Being a first-born child (of a first-born child), I was compelled to click on this link:

First-Born Kids Become CEO Material, courtesy of America's favorite McNewspaper.

Seems innocuous enough, at first glance. But they always do, don't they?

Sure, they mention a token female CEO in the first paragraph of the first page as part of the formulaic political correctness protocol, but the remainder of the first page of the article cites only men. Men are the CEOs, and the experts on the CEOs.

The last paragraph of the first page is very telling -- it offers an exception to the first-born example, and how this exception, in part, occurred because of two older and nurturing siblings -- who happened to be sisters.

If you click on to the second page -- and those of us who work in media know many of you won't (which is why I keep referring to "first page, first page" ... so call me Rain Man if it makes you happy) -- they do mention two more females.

The McArticle surmises the findings of the study: "The domination of older children in business appears to have no gender or international boundaries."

To which I say phooey. It's kind of why I read USA Today now and then. I love saying "phooey." Or writing it, anyway. But that's beside the point. Which is where I often find myself before three cups of coffee ...

Take a look at the wiki page for a list of well-known CEOs and see how far you have to scroll down to find a female on that list ...

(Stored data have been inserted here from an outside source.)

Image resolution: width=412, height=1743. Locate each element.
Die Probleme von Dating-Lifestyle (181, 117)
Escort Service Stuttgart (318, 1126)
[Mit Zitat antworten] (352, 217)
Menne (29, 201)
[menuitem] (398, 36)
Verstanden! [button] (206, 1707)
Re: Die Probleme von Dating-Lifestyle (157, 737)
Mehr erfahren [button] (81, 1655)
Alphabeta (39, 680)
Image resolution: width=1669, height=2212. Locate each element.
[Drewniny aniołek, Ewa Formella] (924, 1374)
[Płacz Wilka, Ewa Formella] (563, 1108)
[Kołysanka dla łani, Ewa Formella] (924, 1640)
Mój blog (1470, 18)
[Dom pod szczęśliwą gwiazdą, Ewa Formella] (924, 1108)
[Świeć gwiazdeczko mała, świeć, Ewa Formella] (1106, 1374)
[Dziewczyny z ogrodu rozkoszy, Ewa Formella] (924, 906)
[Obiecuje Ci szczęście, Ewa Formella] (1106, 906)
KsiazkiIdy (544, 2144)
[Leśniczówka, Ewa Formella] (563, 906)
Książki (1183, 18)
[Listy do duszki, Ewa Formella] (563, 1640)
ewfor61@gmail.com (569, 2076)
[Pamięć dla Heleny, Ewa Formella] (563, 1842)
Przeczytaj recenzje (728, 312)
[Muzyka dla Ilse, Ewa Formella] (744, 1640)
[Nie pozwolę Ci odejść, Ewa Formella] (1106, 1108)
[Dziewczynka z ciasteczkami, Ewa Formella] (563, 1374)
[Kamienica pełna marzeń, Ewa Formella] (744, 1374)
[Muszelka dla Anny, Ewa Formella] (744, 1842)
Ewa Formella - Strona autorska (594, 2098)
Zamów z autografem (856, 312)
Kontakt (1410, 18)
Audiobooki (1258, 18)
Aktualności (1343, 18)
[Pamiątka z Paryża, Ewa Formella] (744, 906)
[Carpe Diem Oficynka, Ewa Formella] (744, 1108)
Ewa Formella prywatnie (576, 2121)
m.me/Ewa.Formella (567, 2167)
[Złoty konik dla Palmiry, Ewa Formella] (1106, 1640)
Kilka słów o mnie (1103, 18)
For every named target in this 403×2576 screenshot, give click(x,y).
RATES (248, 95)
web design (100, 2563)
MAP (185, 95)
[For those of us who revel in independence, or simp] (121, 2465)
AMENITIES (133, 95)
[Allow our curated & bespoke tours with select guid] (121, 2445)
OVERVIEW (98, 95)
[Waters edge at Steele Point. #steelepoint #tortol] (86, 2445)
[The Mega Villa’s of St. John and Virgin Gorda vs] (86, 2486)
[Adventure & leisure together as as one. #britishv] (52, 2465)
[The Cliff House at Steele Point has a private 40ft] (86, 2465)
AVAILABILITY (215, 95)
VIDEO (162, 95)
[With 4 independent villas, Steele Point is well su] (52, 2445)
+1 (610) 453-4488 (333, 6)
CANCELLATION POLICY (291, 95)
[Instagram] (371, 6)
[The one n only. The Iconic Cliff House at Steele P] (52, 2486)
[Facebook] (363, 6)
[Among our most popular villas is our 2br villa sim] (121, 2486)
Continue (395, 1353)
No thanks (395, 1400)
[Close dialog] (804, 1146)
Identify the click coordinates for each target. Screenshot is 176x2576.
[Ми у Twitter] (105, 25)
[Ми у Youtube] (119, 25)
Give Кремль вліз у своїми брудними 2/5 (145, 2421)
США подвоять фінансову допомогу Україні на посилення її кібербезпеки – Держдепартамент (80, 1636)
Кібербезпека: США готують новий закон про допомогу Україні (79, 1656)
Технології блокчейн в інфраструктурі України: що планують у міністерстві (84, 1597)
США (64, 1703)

  1. phooey is one of my favorite words. it can mean anything i choose just by the tone of voice.

    me,i say, if they are going to have these inane studies, i'd rather know if those first borns(and i'm one) are happy in their lives no matter what they do for a living.

    and yep, i have AOL. i get a lot of grief about that but i like AOL better than the others i've seen.

    even if they do piss me off at times with connection issues. : )

  2. Hi Sherry -- I'm leaving for work here soon (as I continue to make edits to my post; the perils of being a blogger -- no editors!).

    The importance of being happy.

    I've read lots of studies (ugh), and one I thought that was not inane was about how Americans are more depressed and dissatisfied with their lives than ever, and a major contributor to this cultural funk is the gauging of their level of contentment on what they possess. So, the writing is on the wall, but many of us can't see it because we are preoccupied with what designer color we're going to paint over it and whether or not to wainscot.

    An additional question I'll pose here in the comments section that is especially timely: How could America possibly be ready for a female president?

    I hope my daughter lives to see the day.